I noticed that the wireguard authentication needs to talk to the specific host which the server resides on otherwise it just fails on the connection immediately. In our HA Proxy LB setup I had to change this from a round robin for load balancing to a failover setup so that the wireguard 443 port spoke only to the correct host.

Is there a way to deal with this so the load balancing can continue to be used?


There shouldn’t be any limitations with load balancing. The Pritunl client will select a random host and send a HTTPS request for authentication. Even if this request gets forwarded to a different host the host that handles the request will return it’s own public address and the client will then connect to that address.

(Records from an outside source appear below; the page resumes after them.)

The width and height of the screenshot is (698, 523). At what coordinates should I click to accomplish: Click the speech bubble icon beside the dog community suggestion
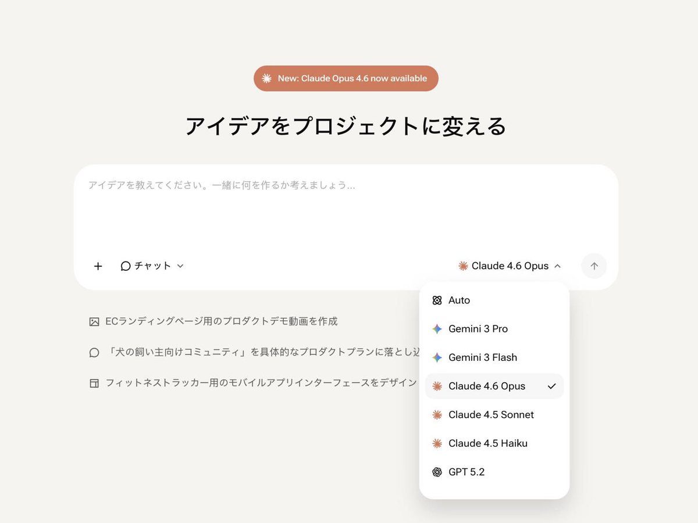tap(94, 352)
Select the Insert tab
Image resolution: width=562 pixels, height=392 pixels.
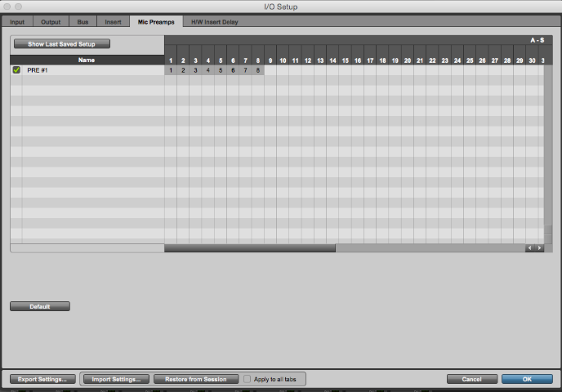click(x=113, y=21)
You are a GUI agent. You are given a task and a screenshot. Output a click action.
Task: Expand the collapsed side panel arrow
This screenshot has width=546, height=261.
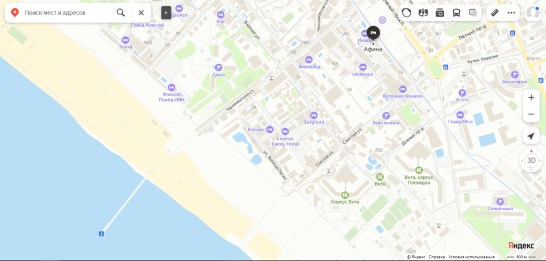point(166,12)
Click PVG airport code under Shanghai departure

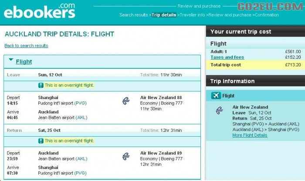tap(80, 103)
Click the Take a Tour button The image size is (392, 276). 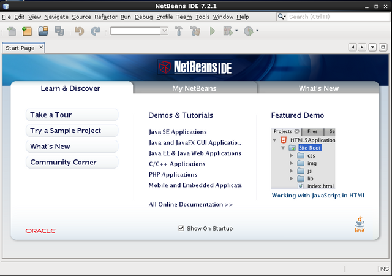click(x=72, y=115)
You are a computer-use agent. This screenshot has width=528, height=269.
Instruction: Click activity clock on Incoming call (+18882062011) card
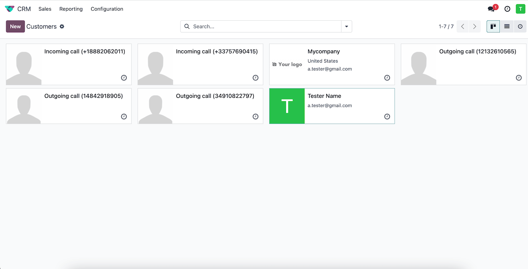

The host public address should always be set to the public IP or DNS name of that host. To forward web requests to a load balancer set the sync address in the advanced host settings to the load balancer DNS name.

If a load balancer is going to be used the server must be configured with a replication count matching the number of hosts attached so that all hosts are online to receive the request.

Once a WireGuard connection is established HTTPS keep alive requests are sent to the virtual VPN IP of the Pritunl server regardless of the configuration.

I have set the replication count, removed the bind ip, and attached the additional hosts to the server. The handshake still fails in this setup.

I have also applied the stickiness to the HA proxy config to maintain the same host though out the session. I am also trying the keep-alive option in HAProxy as well.

There is no session and there are no long running requests that require HTTP keep-alive. It’s one request that returns an encrypted connection configuration which includes the public address of the host. If single sign-on connection authentication is used that process involves multiple requests but it will work if the host is switched between these requests. After this there is no interaction with the load balancer. The requests sent while the connection is active are sent over the VPN directly to the host.

Ok, so I have removed the http-keep-alive.

So the wireguard still fails on the handshake. I am exploring to make sure it is not FW related but I have gone as far as turning it pretty much off.

Also, interestingly… when I have the additional hosts attached, the replication set to the number of hosts and remove the bind address- I can no longer connect using openvpn until I reverse it all back to a single host and input teh bind address again.